El hombre que fue río: José Eustacio Rivera



EL HOMBRE QUE FUE RÍO

José Eustacio Rivera


Soy un grávido río. Siempre he sido eso: un río que copia paisajes, un río nostálgico que canturrea por la voz del oleaje las canciones de la selva de donde vengo, de la entraña selvática donde nací. Golpeo suavemente contra las rocas y hago una espuma menuda y liviana. El sol gusta de mi espuma y se pone a navegar en ella perseguido por un águila y yo gusto del sol y del águila. A veces asombro los altos montes que me rodean, que se pierden en las nubes, con la vorágine de mi trueno y el turbión de mis aguas; pero más tarde me aquieto, me dulcifico en remanso a la orilla de los guaduales, me purifico a la sombra de las plataneras, y espero el abrazo de la noche. No temo el frío porque habrá una estrella que me acompañe, que me caliente mientras boga en mis aguas.


José Eustacio Rivera



Siempre he sido río. Un río que da de beber y de pescar, que corre y se detiene y vuelve a correr y a detenerse. Sí, siempre he sido río por vocación. Y por triunfo, porque en mi casa se oponían a que fuera río. Querían que fuera otra cosa, cualquier cosa, multitud de cosas, pues ni se habían puesto de acuerdo sobre mi porvenir. Mis dos tías, tan buenas y tan episcopales –ha de saberse que tengo un tío obispo -, me tenían destinado al sacerdocio y estoy seguro de que alimentaban el secreto anhelo de ser tías del Romano Pontífice. Mi padre, en cambio, me quería doctor en leyes. Un abogado suyo, de bolsillo, que ganara aquellos interminables pleitos de linderos que siempre perdía; y que siempre reiniciaba con nuevos argumentos porque así se lo aconsejaba el doctor Manrique, explotador miserable, y porque valga la verdad, los pleitos se habían vuelto su vicio y la razón de su vida. Mi madre, que sufría en una cama escoltada por una curiosa mezcla de medicamentos modernos y remedios caseros, esperaba que yo fuera médico. Yo y sólo yo, habría de curar sus dolores entre reales e imaginarios. Un hermano de mi padre que había sido consejero municipal y que se sabía un discurso sobre el 20 de julio, aspiraba a que yo fuera diputado, congresista, ministro y presidente de la república, continuando una generación de políticos cuyo tronco, desde luego, era él. 

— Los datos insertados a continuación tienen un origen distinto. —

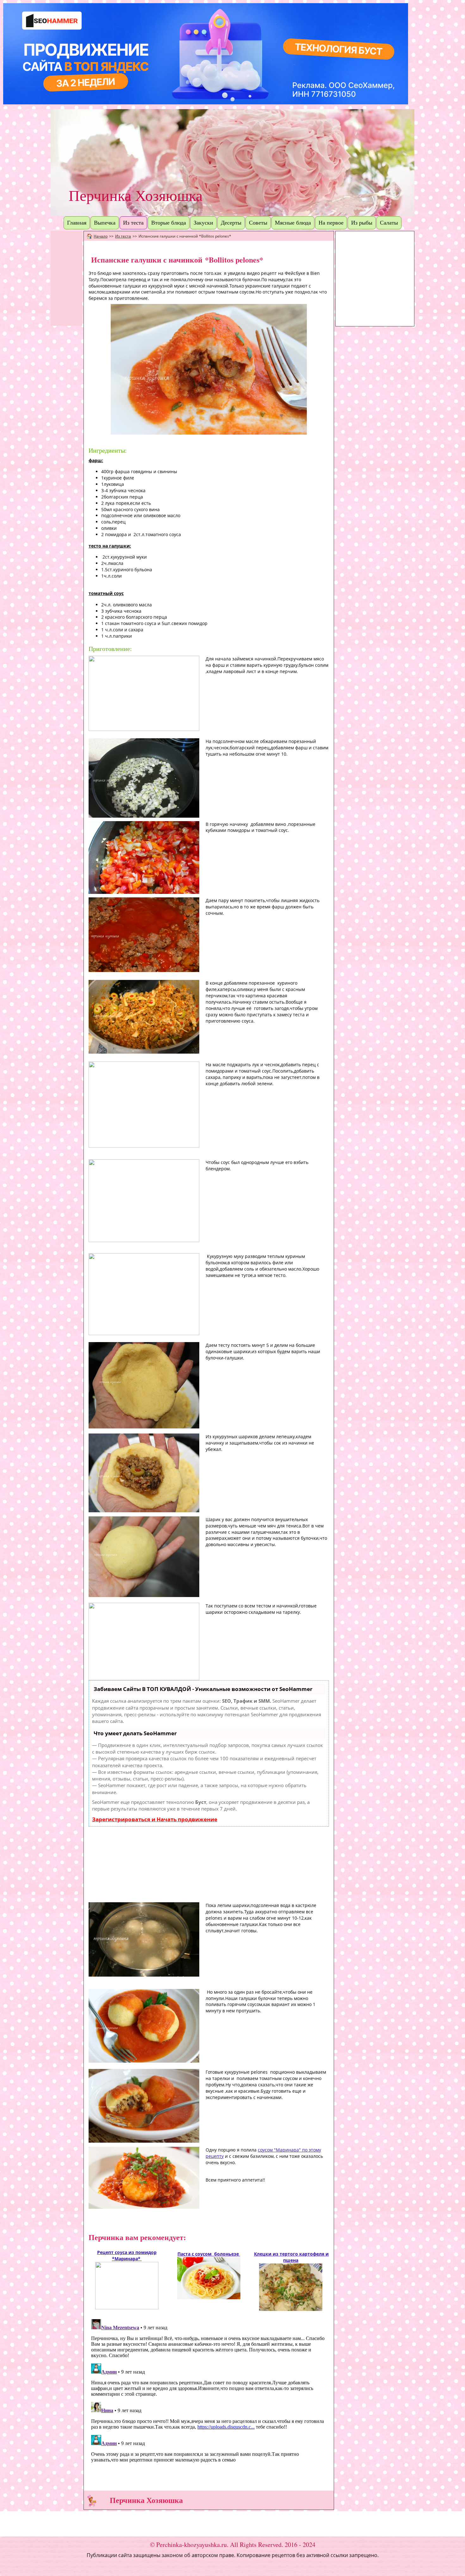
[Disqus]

El más tolerable de todos era mi abuelo. Hizo la campaña de los mil días y tenía una memoria envidiable o una imaginación prodigiosa. De sus labios llegué a saber todas las acciones importantes de guerra, y siempre terminaba con esta admonición: no seas pendejo mijo, no hay como la milicia que no requiere estudio sino tantica suerte y algo de valor. Enseguida estás palante, grado arriba. Fíjate en mí que apenas tuve escuela y llegué a coronel. Pero nada me doblegaba. Nada podía conmigo, con mi vocación de ser río. Me tuvieron seis meses en un sanatorio, y me dieron de baja con una carta del director. El muchacho no está loco, decía, apenas me parece un poco poeta y hay que dejarlo porque eso tiene remedio. Bendito médico. Sí, eso soy: un poco poeta, un grávido río.